── GIVEN PASSAGE ──

7. In the event that Signal and the Company do not consummate the
Merger, and the Company does not enter into an Acquisition Transaction with a
third party with respect to mmTech prior to December 31, 2000, in addition to
any rights it may have under the Loan Agreement or the Note, Signal shall be
entitled to require the Company to pick up the Returned Assets, subject to the
Accrued Liabilities, on or immediately following December 31, 2000, and Signal
shall be entitled to receive the Reimbursement Amount, as adjusted by the
Adjustment Amount, if any.
8. The parties agree that Signal's management and operation of the NY
Business contemplated hereunder shall be solely for Signal's benefit and that
Signal shall have no obligations to the Company arising out of such management
and operation except as expressly provided herein. In this connection, the
Company hereby waives any and all charges, complaints and claims it may have
against Signal arising out of Signal's management and operation of the NY
Business during the Operating Period, including, without limitation, those
relating to any and all losses, damages, liabilities, obligations, promises,
agreements, debts and expenses of any nature whatsoever, known or unknown,
suspected or unsuspected, relating to the NY Business and arising out Signal's
such management and operation, except for those charges, complaints and claims
arising out of Signal's gross negligence or willful misconduct in connection
with such management and operation. Signal shall be responsible for all charges,
complaints and claims made against Signal by third parties in connection with
Signal's management and operation of the NY Business during the Operating
Period.
9. This Agreement shall terminate upon the earliest to occur of
(i) the closing of the Merger, (ii) the closing of the acquisition of the Assets
in accordance with Section 6(b) hereof, (iii) the closing of the purchase by
Signal of the NY Business pursuant to the terms of the Loan Agreement, or (iv)

───
── GIVEN INFORMATION ──

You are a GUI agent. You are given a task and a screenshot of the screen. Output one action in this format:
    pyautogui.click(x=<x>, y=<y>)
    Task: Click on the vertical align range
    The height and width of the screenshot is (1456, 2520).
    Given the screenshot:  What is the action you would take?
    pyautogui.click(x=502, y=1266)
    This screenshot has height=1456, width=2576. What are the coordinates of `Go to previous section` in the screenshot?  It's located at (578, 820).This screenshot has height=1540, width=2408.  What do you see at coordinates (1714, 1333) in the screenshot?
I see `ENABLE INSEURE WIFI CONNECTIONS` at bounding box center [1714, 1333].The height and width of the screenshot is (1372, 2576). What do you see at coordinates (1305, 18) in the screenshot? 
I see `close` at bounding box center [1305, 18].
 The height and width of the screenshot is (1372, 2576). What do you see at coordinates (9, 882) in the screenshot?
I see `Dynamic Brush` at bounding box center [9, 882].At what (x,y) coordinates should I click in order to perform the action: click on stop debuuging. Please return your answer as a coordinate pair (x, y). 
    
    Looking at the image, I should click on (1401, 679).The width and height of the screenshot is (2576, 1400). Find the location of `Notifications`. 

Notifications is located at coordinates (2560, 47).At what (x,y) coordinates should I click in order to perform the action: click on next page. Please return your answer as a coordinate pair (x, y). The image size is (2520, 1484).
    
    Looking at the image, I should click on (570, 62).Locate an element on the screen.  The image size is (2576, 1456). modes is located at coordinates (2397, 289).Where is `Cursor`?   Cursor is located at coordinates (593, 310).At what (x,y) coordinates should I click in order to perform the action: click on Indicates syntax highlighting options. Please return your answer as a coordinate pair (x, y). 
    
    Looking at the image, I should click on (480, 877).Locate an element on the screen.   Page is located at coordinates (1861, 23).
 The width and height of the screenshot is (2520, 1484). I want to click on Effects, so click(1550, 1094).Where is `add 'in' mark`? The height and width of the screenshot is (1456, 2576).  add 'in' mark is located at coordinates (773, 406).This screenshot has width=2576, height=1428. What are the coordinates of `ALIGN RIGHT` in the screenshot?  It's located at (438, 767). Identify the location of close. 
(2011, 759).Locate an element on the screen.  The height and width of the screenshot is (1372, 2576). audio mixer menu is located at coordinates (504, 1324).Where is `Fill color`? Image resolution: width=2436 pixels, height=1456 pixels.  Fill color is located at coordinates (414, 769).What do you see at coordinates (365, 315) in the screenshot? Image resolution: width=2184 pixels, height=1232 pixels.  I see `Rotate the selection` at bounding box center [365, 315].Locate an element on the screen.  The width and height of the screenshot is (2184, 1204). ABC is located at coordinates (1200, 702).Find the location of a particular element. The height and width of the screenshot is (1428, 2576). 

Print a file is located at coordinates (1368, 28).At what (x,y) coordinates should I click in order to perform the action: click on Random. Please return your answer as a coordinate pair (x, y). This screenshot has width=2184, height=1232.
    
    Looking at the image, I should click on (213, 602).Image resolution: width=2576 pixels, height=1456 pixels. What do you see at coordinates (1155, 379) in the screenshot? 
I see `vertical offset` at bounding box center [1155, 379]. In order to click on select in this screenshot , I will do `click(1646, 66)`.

───

▶ [WHAT YOU HAVE TO DO]:
Reproduce the agreement passage in full, word for word.

▶ [WRITTEN ANSWER]:
7. In the event that Signal and the Company do not consummate the
Merger, and the Company does not enter into an Acquisition Transaction with a
third party with respect to mmTech prior to December 31, 2000, in addition to
any rights it may have under the Loan Agreement or the Note, Signal shall be
entitled to require the Company to pick up the Returned Assets, subject to the
Accrued Liabilities, on or immediately following December 31, 2000, and Signal
shall be entitled to receive the Reimbursement Amount, as adjusted by the
Adjustment Amount, if any.
8. The parties agree that Signal's management and operation of the NY
Business contemplated hereunder shall be solely for Signal's benefit and that
Signal shall have no obligations to the Company arising out of such management
and operation except as expressly provided herein. In this connection, the
Company hereby waives any and all charges, complaints and claims it may have
against Signal arising out of Signal's management and operation of the NY
Business during the Operating Period, including, without limitation, those
relating to any and all losses, damages, liabilities, obligations, promises,
agreements, debts and expenses of any nature whatsoever, known or unknown,
suspected or unsuspected, relating to the NY Business and arising out Signal's
such management and operation, except for those charges, complaints and claims
arising out of Signal's gross negligence or willful misconduct in connection
with such management and operation. Signal shall be responsible for all charges,
complaints and claims made against Signal by third parties in connection with
Signal's management and operation of the NY Business during the Operating
Period.
9. This Agreement shall terminate upon the earliest to occur of
(i) the closing of the Merger, (ii) the closing of the acquisition of the Assets
in accordance with Section 6(b) hereof, (iii) the closing of the purchase by
Signal of the NY Business pursuant to the terms of the Loan Agreement, or (iv)